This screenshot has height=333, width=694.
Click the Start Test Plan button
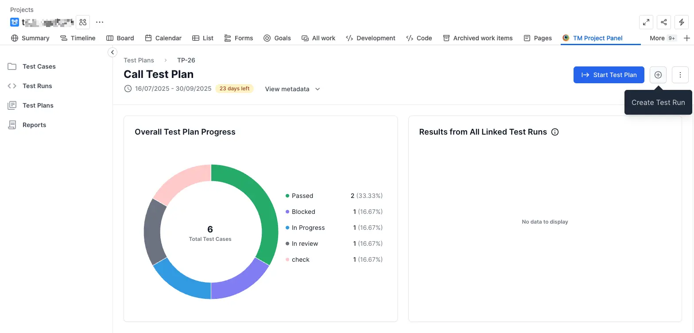click(x=609, y=75)
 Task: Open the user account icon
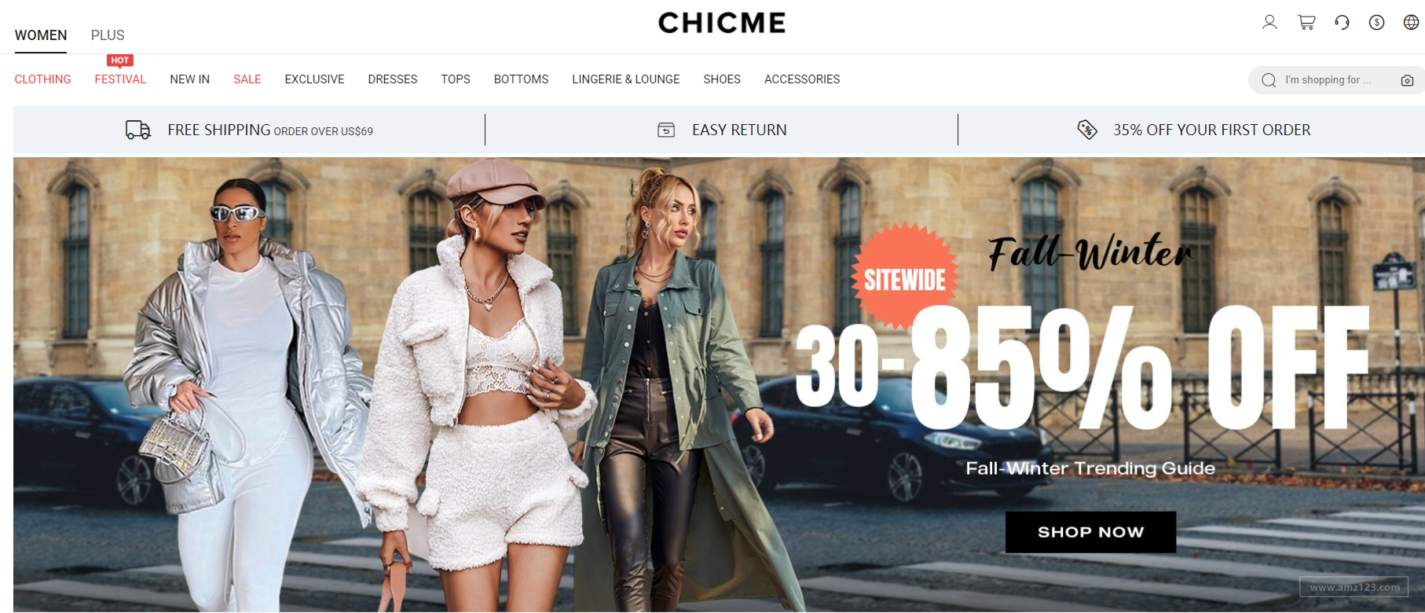pyautogui.click(x=1269, y=22)
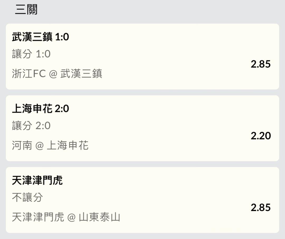Click 河南 in the second matchup line
This screenshot has width=285, height=239.
(x=22, y=145)
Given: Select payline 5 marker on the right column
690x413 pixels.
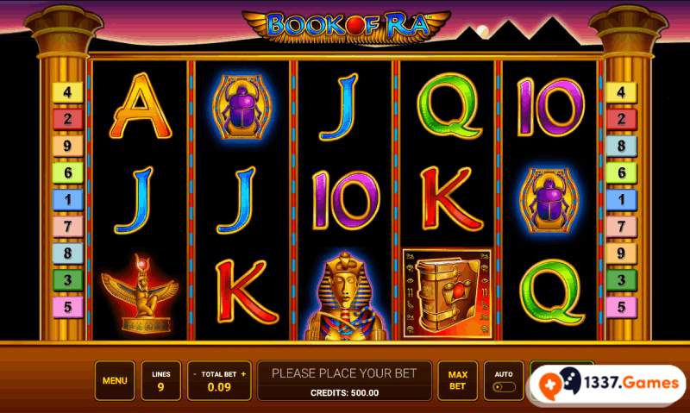Looking at the screenshot, I should (x=621, y=307).
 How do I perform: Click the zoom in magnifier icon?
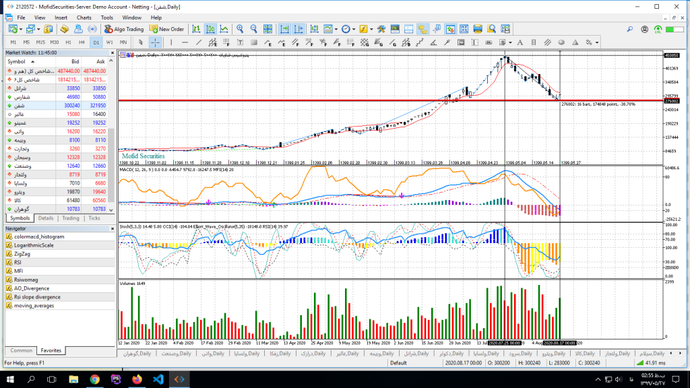tap(239, 29)

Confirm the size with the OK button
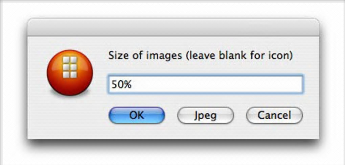pyautogui.click(x=137, y=115)
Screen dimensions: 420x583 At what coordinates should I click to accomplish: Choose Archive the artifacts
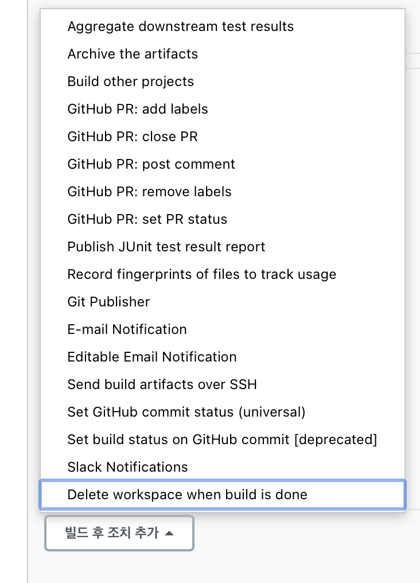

▬▬▬▬▬▬

GOAL OF THE EXERCISE ▸
Please reproduce all of the data above with every "button" swapped for "control" and nothing else changed, leaving the pictures out.

THE ANSWER ▸
This screenshot has height=333, width=694.
Click the Start Test Plan control
click(x=609, y=75)
 Task: Open the user account icon
pyautogui.click(x=1269, y=22)
Click 河南 in the second matchup line
This screenshot has width=285, height=239.
(x=22, y=145)
Given: Select payline 5 marker on the right column
690x413 pixels.
Looking at the screenshot, I should (x=621, y=307).
 How do I perform: Click the zoom in magnifier icon?
tap(239, 29)

Confirm the size with the OK control
pyautogui.click(x=137, y=115)
Screen dimensions: 420x583 At what coordinates should I click to accomplish: Choose Archive the artifacts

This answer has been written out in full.